Jane Goodall. Um legado além da ciência

Com um olhar atento, Jane Goodall desvendou a vida secreta dos chimpanzés, revelando emoções, cultura e humanidade. O seu legado ecoa nas florestas que ajudou a preservar, mas vai ainda mais além.

Jane Goodall. Um legado além da ciência

Desde muito cedo Jane Goodall mostrou um grande interesse pela vida selvagem e pela natureza. Um primeiro amor que levou ao longo de toda a sua vida. Era hoje – e continuará a sê-lo – um dos nomes mais respeitados na história da primatologia e da conservação ambiental.

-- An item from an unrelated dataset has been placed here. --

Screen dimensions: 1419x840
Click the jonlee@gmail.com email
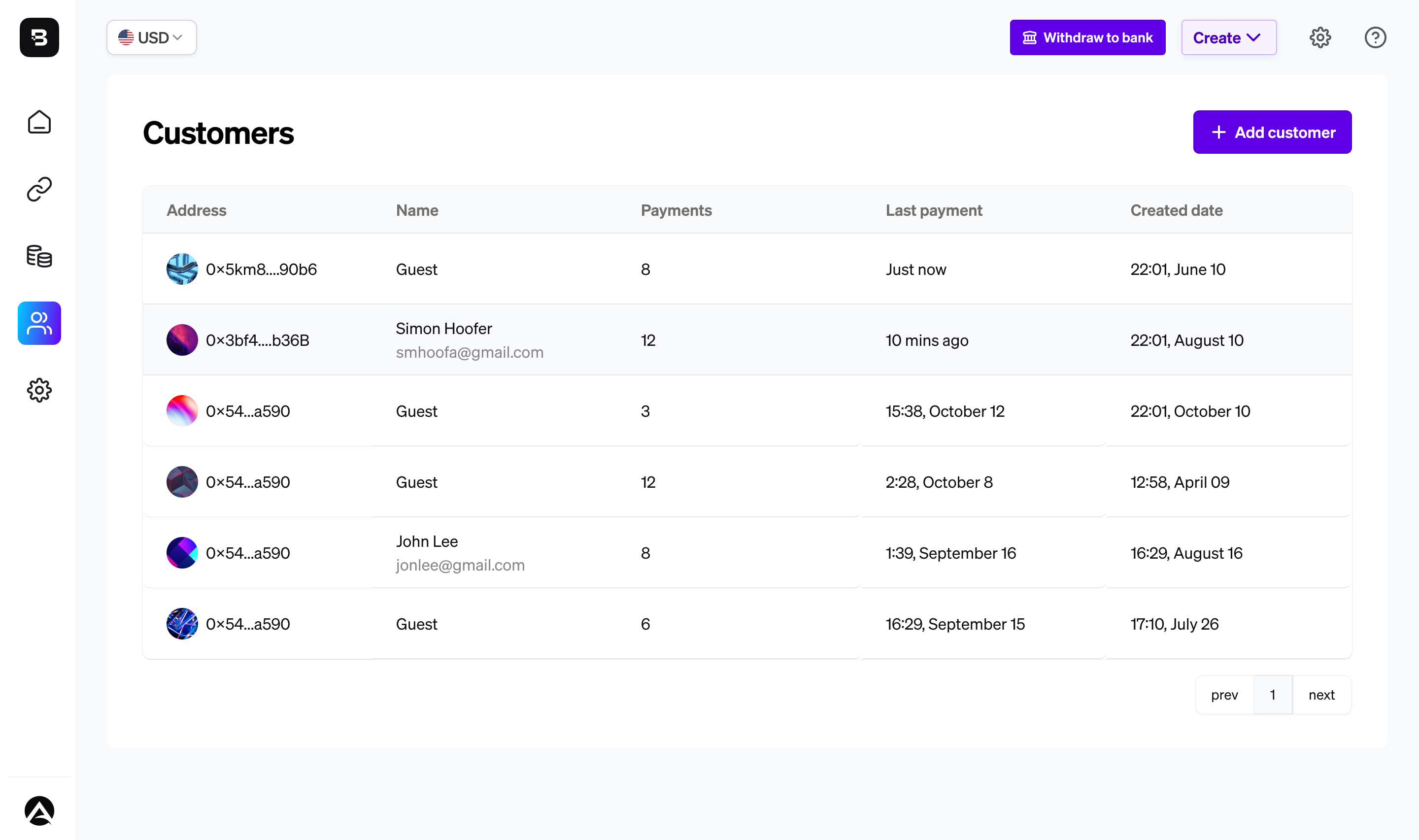pyautogui.click(x=460, y=565)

O seu legado conta com mais de seis décadas de dedicação ao estudo do comportamento animal, especialmente dos chimpanzés. Jane Goodall transformou profundamente o modo como os humanos compreendem os seus parentes mais próximos na escala evolutiva. Morreu no início deste mês, aos 91 anos, por ‘causas naturais’, tendo trabalhado até ao fim.

Do sonho à realidade
Nasceu Valeria Jane Morris-Goodall a 3 de abril de 1934, em Londres, e cresceu em Bournemouth, uma cidade costeira no sul do país. O seu fascínio por animais e pela natureza começou logo na infância. Inspirada pela leitura do clássico Tarzan of the Apes, dizia que seria ela, e não Jane, a verdadeira noiva de Tarzan – uma anedota que ela própria recordava com humor e que contava várias vezes.

O seu trajeto no mundo científico começou sem um curso universitário, o que era, naquela altura, um grande obstáculo, especialmente para uma mulher. Tinha apenas 23 anos e, sem qualquer formação académica formal – o dito canudo -, viajou para o Quénia, onde conheceu o famoso paleoantropólogo Louis Leakey. Era esse, aliás, o principal objetivo desta sua viagem.

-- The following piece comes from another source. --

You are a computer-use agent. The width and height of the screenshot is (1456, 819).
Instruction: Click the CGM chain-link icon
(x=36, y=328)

Impressionado com o seu entusiasmo e determinação, Leakey contratou Jane como assistente e, mais tarde, promoveu também a sua expedição à Tanzânia para estudar chimpanzés selvagens – um marco que mudaria para sempre a história da primatologia.

O início e o legado
Em 1960, Jane Goodall iniciou o seu trabalho de campo no Parque Nacional de Gombe Stream, às margens do Lago Tanganica, na Tanzânia. Sem formação científica tradicional, adotou uma abordagem empática e paciente para se aproximar dos chimpanzés. Essa metodologia – embora muito criticada ao início por parte da comunidade académica – revelou-se extremamente eficaz. Foi em Gombe que Goodall fez descobertas que abalaram os paradigmas científicos daquela época.

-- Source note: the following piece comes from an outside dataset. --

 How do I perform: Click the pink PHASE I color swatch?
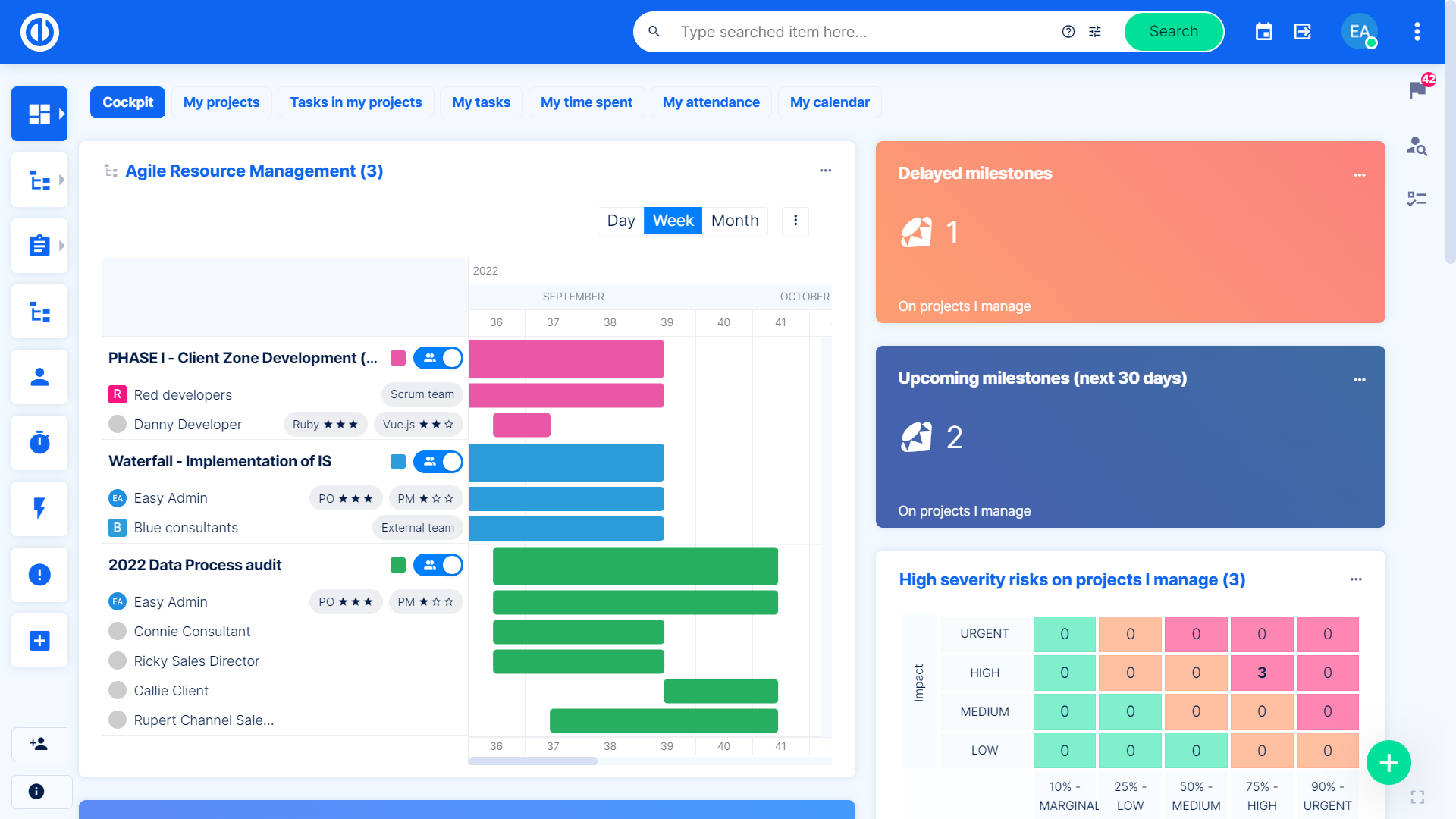point(398,358)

Observou a forma como os chimpanzés utilizavam ferramentas – como galhos adaptados para ‘pescar’ insetos – algo que até àquela altura era associado apenas aos humanos. Mas não foi só. Documentou interações sociais complexas, expressões emocionais sofisticadas, comportamentos de caça organizada e até traços de agressividade e guerra territorial entre grupos.

Estas observações e descobertas levaram a uma reavaliação das fronteiras entre o humano e o animal, forçando a ciência a redefinir conceitos fundamentais como cultura, emoção e até inteligência.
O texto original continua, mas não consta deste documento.